Per prima è l’attesa, potremmo dire (perdonate la sfacciata autopromozione, ma non ho resistito…!). Sì perché gli scienziati hanno capito che per calibrare questa lente così sui generis non bisogna far nulla, soltanto… aspettare. Sì. Aspettare che una supernova – non una qualsiasi, ma di un tipo molto specifico – capiti dietro l’ammasso di galassie, e poi cercare di capire dalle osservazioni quanto la luce della supernova sia stata enfatizzata dalla nostra lente cosmica. Questo perché delle supernovae sappiamo ormai molto, e ci sentiamo abbastanza sicuri – non sempre, ma in alcuni casi sì – della luce che producono. E’ una delle tecniche più’ affidabili per la “messa a punto” di queste lenti.

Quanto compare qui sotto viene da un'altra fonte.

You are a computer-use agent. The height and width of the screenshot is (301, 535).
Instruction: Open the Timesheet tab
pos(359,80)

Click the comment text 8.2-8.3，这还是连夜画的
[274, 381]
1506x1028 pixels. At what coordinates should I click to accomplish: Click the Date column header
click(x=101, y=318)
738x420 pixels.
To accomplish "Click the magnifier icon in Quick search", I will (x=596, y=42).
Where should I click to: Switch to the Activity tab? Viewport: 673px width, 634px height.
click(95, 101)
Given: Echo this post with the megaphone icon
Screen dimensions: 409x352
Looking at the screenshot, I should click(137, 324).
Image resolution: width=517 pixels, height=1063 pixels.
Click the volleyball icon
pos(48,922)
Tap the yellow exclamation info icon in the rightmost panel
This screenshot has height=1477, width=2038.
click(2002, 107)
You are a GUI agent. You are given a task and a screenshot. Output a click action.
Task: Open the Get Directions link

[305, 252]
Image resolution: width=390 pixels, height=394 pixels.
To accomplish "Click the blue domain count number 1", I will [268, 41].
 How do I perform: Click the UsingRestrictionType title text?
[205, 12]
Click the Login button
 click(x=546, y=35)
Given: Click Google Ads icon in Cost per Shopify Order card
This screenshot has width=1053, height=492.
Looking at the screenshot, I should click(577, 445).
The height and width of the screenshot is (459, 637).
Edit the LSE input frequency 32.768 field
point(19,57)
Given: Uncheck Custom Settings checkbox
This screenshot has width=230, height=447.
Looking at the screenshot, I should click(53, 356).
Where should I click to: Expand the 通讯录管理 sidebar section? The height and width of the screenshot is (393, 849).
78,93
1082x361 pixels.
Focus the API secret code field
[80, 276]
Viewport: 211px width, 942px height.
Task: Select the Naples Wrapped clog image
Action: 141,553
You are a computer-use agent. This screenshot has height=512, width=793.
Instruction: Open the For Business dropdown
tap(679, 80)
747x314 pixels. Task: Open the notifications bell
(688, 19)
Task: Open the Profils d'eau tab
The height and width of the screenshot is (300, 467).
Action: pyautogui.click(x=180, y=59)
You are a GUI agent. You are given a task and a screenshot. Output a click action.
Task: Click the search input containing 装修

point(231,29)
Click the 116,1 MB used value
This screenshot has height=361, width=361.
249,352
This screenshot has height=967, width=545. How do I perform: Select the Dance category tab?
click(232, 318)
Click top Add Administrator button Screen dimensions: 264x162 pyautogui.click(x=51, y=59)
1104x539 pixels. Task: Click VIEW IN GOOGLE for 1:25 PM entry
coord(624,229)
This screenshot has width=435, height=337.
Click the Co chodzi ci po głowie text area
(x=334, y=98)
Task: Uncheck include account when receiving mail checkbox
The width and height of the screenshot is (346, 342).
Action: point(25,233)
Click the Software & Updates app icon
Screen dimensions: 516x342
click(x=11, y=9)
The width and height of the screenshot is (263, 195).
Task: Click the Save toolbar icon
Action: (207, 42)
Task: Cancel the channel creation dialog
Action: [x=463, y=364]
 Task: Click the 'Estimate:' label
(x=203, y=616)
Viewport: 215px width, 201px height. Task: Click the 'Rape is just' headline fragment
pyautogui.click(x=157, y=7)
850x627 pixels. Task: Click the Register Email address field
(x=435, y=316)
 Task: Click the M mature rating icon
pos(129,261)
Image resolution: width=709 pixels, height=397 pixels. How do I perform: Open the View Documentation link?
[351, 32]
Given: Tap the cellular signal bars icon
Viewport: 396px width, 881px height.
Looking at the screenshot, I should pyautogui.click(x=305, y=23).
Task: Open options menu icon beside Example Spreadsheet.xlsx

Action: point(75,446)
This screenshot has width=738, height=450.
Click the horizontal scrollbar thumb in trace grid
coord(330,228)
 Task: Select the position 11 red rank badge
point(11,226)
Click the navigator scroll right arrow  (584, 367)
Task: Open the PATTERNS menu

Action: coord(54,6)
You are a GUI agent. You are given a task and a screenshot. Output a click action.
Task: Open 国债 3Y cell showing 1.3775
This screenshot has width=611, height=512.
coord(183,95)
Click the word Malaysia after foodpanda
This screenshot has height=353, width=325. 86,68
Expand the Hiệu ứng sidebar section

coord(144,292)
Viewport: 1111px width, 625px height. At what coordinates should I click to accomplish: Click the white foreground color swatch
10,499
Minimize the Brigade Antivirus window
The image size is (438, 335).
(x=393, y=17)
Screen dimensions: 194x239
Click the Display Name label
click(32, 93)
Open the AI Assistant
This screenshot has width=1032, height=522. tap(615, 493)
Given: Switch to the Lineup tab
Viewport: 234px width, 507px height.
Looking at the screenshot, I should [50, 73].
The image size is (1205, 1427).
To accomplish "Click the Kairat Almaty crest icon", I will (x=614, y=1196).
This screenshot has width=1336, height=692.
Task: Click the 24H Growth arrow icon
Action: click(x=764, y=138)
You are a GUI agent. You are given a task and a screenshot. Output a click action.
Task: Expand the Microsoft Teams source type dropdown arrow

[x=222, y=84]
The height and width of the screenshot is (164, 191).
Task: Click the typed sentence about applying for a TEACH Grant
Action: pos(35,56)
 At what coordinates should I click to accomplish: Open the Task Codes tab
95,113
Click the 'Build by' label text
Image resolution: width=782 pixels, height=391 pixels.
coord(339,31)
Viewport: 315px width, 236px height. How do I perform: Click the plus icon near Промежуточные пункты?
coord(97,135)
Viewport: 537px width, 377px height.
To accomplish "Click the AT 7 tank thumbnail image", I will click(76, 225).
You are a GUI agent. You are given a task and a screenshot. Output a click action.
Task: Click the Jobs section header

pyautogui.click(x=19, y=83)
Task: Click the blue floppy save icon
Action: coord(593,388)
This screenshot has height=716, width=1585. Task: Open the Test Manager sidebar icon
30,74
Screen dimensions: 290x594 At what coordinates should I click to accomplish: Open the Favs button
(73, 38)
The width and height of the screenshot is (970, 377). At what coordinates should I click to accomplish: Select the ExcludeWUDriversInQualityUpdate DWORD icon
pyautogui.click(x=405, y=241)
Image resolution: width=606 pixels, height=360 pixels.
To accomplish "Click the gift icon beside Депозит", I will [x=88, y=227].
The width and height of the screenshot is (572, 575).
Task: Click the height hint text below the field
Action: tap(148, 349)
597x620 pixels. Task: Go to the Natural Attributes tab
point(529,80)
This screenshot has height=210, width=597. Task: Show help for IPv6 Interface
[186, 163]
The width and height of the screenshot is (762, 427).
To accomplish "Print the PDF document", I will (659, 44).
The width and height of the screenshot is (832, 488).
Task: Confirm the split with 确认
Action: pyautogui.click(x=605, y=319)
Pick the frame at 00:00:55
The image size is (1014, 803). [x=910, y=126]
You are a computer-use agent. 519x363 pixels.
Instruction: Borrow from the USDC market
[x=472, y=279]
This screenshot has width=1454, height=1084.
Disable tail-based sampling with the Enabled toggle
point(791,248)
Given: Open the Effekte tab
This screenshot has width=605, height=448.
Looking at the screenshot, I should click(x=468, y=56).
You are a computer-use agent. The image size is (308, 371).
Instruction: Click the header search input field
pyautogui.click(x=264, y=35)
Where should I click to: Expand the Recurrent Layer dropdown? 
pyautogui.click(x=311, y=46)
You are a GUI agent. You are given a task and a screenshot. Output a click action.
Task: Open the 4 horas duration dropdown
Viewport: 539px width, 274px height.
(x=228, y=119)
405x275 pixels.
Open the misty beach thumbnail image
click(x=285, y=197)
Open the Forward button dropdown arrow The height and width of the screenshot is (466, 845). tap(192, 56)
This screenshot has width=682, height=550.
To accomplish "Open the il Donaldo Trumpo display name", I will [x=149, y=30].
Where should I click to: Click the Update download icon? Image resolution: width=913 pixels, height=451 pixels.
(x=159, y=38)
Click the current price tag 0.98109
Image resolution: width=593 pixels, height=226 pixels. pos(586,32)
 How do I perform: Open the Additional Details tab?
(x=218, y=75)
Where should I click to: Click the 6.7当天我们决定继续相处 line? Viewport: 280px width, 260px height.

Nell’immagine di Hubble  l’ammasso di galassie A383 esibisce le sue capacità di lente gravitazionale, sulla destra, distorcendo pesantemente le galassie poste dietro al centro dell’ammasso. Ma guardate adesso i pannelli di sinistra: si vede una galassia lontana in due momenti diversi, prima e dopo la recente rilevazione di una supernova. Capirete bene che il trovare un oggetto familiare agli astronomi, a così grande distanza, dice tutto: è un aiuto insostituibile per comprendere cosa davvero succede alla luce attraverso la lente di A383. Come dire, non sappiamo che lente sia, ma siccome sappiamo di che tipo è la lampadina posta dietro la lente, possiamo facilmente arrivare a determinarne le caratteristiche proprio osservando come ci arriva questa luce.

Questo, abbozzato molto rozzamente (lo avrete riconosciuto) è il concetto di candela standard, mai troppo enfatizzato in astronomia. Ebbene, una particolare classi di supernove, le supernove “di tipo Ia” si dimostrano eccellenti, per questo ruolo. Per la cronaca, non è il solo caso di questo tipo: sono state trovare supernovae così “affidabili” anche dietro ad altri due ammassi di galassie, all’interno del progetto CLASH.

Dunque per guardare lontano non è necessario chissà quale sforzo; è ben più importante sfruttare quello che abbiamo a disposizione. L’universo stesso ha cura di fornirci i mezzi per conoscerlo – a noi l’approfittarne!